- REQUIREMENTS -
Reproduce each of the items below verbatim.

▼

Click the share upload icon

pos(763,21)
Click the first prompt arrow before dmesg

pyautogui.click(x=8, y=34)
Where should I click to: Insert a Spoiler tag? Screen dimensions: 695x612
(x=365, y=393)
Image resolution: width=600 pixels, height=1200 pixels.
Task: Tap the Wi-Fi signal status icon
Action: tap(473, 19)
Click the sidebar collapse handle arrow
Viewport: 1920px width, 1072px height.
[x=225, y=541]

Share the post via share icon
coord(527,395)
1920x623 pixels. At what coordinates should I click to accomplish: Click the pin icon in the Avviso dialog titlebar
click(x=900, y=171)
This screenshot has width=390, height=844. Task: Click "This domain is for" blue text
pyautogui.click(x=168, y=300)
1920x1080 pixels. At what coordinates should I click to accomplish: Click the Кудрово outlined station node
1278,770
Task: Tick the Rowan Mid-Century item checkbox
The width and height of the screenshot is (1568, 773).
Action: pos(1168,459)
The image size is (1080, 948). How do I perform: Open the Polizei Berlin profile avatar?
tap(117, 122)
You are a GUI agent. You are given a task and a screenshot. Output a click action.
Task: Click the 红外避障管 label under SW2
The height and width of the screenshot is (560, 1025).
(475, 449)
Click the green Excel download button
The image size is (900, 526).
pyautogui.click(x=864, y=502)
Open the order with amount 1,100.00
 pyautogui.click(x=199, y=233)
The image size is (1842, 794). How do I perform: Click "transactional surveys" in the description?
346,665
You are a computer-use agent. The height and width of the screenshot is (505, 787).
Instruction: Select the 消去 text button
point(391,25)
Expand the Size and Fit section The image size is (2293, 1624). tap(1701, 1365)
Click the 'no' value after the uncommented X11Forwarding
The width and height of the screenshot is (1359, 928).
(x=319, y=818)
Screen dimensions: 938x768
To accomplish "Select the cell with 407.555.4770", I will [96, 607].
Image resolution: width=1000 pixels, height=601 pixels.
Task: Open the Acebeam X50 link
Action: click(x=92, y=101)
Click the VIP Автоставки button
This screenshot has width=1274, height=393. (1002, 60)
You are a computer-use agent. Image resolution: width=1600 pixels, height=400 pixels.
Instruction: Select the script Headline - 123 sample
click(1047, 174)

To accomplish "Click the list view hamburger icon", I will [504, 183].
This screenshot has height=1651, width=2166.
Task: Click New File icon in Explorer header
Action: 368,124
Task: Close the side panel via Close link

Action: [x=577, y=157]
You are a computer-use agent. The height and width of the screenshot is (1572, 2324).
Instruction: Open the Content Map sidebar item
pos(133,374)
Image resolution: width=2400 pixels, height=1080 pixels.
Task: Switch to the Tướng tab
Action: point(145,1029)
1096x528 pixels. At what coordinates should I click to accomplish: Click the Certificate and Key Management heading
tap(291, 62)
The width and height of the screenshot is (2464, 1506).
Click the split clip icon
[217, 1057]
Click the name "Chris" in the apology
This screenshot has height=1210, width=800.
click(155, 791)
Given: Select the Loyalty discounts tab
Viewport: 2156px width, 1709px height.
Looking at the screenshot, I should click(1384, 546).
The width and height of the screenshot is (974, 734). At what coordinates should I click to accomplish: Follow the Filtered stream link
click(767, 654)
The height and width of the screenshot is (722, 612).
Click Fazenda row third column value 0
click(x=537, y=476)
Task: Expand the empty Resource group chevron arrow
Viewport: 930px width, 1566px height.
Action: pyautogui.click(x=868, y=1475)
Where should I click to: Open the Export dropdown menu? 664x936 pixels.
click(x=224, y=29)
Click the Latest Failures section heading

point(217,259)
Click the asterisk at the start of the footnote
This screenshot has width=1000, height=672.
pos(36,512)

▲

- SOLUTION TO THIS EXERCISE -
Click the share upload icon

pos(763,21)
Click the first prompt arrow before dmesg

pyautogui.click(x=8, y=34)
Where should I click to: Insert a Spoiler tag? Screen dimensions: 695x612
(x=365, y=393)
Image resolution: width=600 pixels, height=1200 pixels.
Task: Tap the Wi-Fi signal status icon
Action: tap(473, 19)
Click the sidebar collapse handle arrow
Viewport: 1920px width, 1072px height.
[x=225, y=541]

Share the post via share icon
coord(527,395)
1920x623 pixels. At what coordinates should I click to accomplish: Click the pin icon in the Avviso dialog titlebar
click(x=900, y=171)
This screenshot has width=390, height=844. Task: Click "This domain is for" blue text
pyautogui.click(x=168, y=300)
1920x1080 pixels. At what coordinates should I click to accomplish: Click the Кудрово outlined station node
1278,770
Task: Tick the Rowan Mid-Century item checkbox
The width and height of the screenshot is (1568, 773).
Action: pos(1168,459)
The image size is (1080, 948). How do I perform: Open the Polizei Berlin profile avatar?
tap(117, 122)
You are a GUI agent. You are given a task and a screenshot. Output a click action.
Task: Click the 红外避障管 label under SW2
The height and width of the screenshot is (560, 1025).
(475, 449)
Click the green Excel download button
The image size is (900, 526).
pyautogui.click(x=864, y=502)
Open the order with amount 1,100.00
 pyautogui.click(x=199, y=233)
The image size is (1842, 794). How do I perform: Click "transactional surveys" in the description?
346,665
You are a computer-use agent. The height and width of the screenshot is (505, 787).
Instruction: Select the 消去 text button
point(391,25)
Expand the Size and Fit section The image size is (2293, 1624). tap(1701, 1365)
Click the 'no' value after the uncommented X11Forwarding
The width and height of the screenshot is (1359, 928).
(x=319, y=818)
Screen dimensions: 938x768
To accomplish "Select the cell with 407.555.4770", I will [96, 607].
Image resolution: width=1000 pixels, height=601 pixels.
Task: Open the Acebeam X50 link
Action: click(x=92, y=101)
Click the VIP Автоставки button
This screenshot has width=1274, height=393. (1002, 60)
You are a computer-use agent. Image resolution: width=1600 pixels, height=400 pixels.
Instruction: Select the script Headline - 123 sample
click(1047, 174)

To accomplish "Click the list view hamburger icon", I will [504, 183].
This screenshot has height=1651, width=2166.
Task: Click New File icon in Explorer header
Action: 368,124
Task: Close the side panel via Close link

Action: [x=577, y=157]
You are a computer-use agent. The height and width of the screenshot is (1572, 2324).
Instruction: Open the Content Map sidebar item
pos(133,374)
Image resolution: width=2400 pixels, height=1080 pixels.
Task: Switch to the Tướng tab
Action: point(145,1029)
1096x528 pixels. At what coordinates should I click to accomplish: Click the Certificate and Key Management heading
tap(291, 62)
The width and height of the screenshot is (2464, 1506).
Click the split clip icon
[217, 1057]
Click the name "Chris" in the apology
This screenshot has height=1210, width=800.
click(155, 791)
Given: Select the Loyalty discounts tab
Viewport: 2156px width, 1709px height.
Looking at the screenshot, I should click(1384, 546).
The width and height of the screenshot is (974, 734). At what coordinates should I click to accomplish: Follow the Filtered stream link
click(767, 654)
The height and width of the screenshot is (722, 612).
Click Fazenda row third column value 0
click(x=537, y=476)
Task: Expand the empty Resource group chevron arrow
Viewport: 930px width, 1566px height.
Action: pyautogui.click(x=868, y=1475)
Where should I click to: Open the Export dropdown menu? 664x936 pixels.
click(x=224, y=29)
Click the Latest Failures section heading

point(217,259)
Click the asterisk at the start of the footnote
This screenshot has width=1000, height=672.
pos(36,512)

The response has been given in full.